Помните, madame, как часто мы часами стояли перед ней, и благочестивая Урсула ухмылялась так чудно, когда люди замечали, что лица на этой картине имеют такое сходство с нашими лицами? Madame, я нахожу, что вы очень удачно изображены были на той картине, и непонятно, каким образом художник мог уловить все подробности, вплоть до платья, которое тогда было на вас надето. Говорят, он был помешан, и ему пригрезился ваш образ. Или, может быть, душа его обитала в той большой священной обезьяне, которая служила вам тогда в качестве жокея? Если так, он должен помнить еще о серебристом покрывале, которое он испортил, залив его красным вином. Я был доволен, что вы перестали его носить, — оно не особенно шло к вам, да и вообще европейский костюм больше идет женщинам, чем индийский. Правда, красивые женщины красивы во всяком наряде. Помните, madame, как один галантный брамин — он был похож на Ганесу, бога со слоновым хоботом, разъезжающего верхом на мыши, — сказал вам однажды комплимент: «Божественная Манека, спускаясь из золотого замка Индры к кающемуся королю Висвамитре, была, конечно, не прекраснее, чем вы, madame!»
Вы этого уже не помните? А ведь не прошло, пожалуй, и трех тысяч лет с тех пор как сказаны эти слова, а красивые женщины обыкновенно не так скоро забывают нежно-льстивые речи.
Мужчинам же индийское платье идет больше, чем европейское. О, мои розовые, изукрашенные лотосами делийские панталоны! Если бы вы были на мне, когда я стоял перед синьорой Лаурой и умолял ее о любви, — предыдущая глава была бы совсем иной! Но — увы! — на мне были тогда желтые, соломенного цвета панталоны, сотканные трезвым китайцем в Нанкине, — погибель моя была выткана в них, — и я стал несчастным.

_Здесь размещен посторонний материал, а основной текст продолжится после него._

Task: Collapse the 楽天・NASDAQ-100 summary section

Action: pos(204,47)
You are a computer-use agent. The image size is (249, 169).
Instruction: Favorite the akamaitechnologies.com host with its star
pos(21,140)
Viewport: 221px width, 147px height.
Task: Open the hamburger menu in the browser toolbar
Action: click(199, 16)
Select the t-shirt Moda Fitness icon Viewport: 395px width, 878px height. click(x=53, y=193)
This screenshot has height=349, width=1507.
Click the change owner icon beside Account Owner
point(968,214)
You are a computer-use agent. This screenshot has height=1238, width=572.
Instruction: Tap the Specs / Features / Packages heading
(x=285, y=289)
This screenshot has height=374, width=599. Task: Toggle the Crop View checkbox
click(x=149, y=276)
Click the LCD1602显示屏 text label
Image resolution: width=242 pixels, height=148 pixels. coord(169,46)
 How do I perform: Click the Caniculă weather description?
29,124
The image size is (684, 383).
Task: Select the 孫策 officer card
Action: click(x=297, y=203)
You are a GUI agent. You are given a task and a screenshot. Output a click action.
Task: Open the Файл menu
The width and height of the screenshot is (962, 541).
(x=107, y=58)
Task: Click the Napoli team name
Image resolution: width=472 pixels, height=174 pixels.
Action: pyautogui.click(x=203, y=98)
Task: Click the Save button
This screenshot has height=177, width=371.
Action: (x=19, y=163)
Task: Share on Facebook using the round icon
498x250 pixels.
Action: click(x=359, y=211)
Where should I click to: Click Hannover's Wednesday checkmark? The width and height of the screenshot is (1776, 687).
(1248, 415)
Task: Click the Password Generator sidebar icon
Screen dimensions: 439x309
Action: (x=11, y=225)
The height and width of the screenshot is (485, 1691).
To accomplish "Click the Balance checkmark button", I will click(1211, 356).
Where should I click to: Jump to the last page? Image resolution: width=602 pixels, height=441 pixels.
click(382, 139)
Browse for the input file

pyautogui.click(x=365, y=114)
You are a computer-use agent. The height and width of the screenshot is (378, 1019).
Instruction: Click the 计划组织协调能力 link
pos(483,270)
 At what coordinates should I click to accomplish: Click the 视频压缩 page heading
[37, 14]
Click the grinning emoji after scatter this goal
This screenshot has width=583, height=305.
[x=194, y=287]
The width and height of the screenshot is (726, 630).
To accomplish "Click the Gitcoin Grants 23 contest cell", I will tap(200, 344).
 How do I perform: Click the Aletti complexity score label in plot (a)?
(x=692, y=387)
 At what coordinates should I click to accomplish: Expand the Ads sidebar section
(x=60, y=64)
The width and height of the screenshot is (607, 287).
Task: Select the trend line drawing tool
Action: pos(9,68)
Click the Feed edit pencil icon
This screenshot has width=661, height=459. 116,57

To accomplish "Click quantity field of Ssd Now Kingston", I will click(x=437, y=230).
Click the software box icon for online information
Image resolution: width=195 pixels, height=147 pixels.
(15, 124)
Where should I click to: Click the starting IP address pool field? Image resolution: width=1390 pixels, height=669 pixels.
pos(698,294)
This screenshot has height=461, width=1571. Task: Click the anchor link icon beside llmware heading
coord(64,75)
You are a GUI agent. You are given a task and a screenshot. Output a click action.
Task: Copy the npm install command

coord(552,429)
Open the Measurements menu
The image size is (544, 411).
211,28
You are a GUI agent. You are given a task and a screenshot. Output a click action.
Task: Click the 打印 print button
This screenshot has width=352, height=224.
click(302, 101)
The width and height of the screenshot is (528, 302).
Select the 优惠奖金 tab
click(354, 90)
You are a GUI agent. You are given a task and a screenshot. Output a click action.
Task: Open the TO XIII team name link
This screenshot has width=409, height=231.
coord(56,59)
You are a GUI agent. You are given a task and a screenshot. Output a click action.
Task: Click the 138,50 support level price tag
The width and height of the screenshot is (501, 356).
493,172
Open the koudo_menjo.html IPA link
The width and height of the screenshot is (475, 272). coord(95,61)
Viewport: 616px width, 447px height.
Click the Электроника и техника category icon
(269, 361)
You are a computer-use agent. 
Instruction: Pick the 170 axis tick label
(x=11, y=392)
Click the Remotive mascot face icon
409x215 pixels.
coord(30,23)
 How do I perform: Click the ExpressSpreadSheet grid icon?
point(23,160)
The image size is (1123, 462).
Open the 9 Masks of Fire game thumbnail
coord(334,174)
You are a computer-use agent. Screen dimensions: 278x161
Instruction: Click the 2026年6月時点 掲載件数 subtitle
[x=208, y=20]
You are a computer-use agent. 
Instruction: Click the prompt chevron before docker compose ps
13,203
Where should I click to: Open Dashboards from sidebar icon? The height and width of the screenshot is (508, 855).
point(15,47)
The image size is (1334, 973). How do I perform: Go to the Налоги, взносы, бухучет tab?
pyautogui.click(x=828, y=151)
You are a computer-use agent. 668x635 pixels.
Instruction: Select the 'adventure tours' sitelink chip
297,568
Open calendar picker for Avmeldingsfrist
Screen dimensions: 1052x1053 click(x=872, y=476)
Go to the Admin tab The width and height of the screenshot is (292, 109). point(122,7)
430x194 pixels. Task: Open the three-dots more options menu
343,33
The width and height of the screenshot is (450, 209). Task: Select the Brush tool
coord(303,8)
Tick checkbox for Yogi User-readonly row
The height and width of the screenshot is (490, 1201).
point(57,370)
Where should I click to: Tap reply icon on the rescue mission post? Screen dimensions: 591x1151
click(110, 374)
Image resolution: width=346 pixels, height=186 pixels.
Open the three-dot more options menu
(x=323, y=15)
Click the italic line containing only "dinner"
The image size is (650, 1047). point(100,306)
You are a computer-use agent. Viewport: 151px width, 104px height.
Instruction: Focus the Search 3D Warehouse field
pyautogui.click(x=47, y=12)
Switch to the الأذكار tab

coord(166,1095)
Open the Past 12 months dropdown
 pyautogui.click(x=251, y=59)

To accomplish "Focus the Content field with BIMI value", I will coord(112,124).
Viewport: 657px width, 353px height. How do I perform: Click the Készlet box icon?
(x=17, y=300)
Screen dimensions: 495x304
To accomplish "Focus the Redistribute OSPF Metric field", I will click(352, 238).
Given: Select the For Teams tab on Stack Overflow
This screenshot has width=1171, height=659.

Нередко бывает так, что сидит в маленькой немецкой кофейне молодой человек и спокойно пьет кофе из своей чашки, а между тем в необъятном далеком Китае растет и расцветает, прядется и ткется его погибель и, несмотря на высокую китайскую стену, находит себе путь к молодому человеку, который принимает ее за пару нанковых штанов, беззаботно надевает их и становится несчастным. И в тесной груди человека, madame, может быть заключено очень много несчастья, заключено так, что бедняга сам долго не замечает этого и пребывает в хорошем расположении духа, весело пляшет, и насвистывает, и напевает — лалараллала, лалараллала, лаларал-ла-ла-ла!
Глава XX
Она была мила, и он любил ее; но он не был мил, и она не любила его.
И вы из-за этой глупой истории хотели застрелиться? Madame, когда человек хочет застрелиться, он всегда найдет к тому достаточные основания. Можете быть уверены. Но известны ли ему самому эти основания — вот вопрос. До последнего мгновения разыгрываем мы сами с собой комедию. Мы маскируем даже свое несчастье, и, умирая от раны в груди, жалуемся на зубную боль.
Madame, вы, конечно, знаете средство от зубной боли? Но у меня была зубная боль в сердце. Это самая скверная боль, и в этом случае хорошо помогает свинцовая пломба и зубной порошок, изобретенный Бертольдом Шварцем.
Словно червь, точило несчастье мое сердце — бедный китаец тут неповинен, это несчастье я с собой принес на свет. Оно покоилось вместе со мною в колыбели, и мать, укачивая меня, укачивала и мое несчастье; когда она напевала мне колыбельные песни, вместе со мною засыпало и оно, и просыпалось, едва я открывал глаза. Когда я вырос, выросло и несчастье, оно сделалось, наконец, очень большим и разбило мое…
Поговорим лучше о других вещах — о брачном венце, о маскарадах, о веселье и свадебных торжествах… лалараллала, лалараллала, лаларал-ла-ла-ла.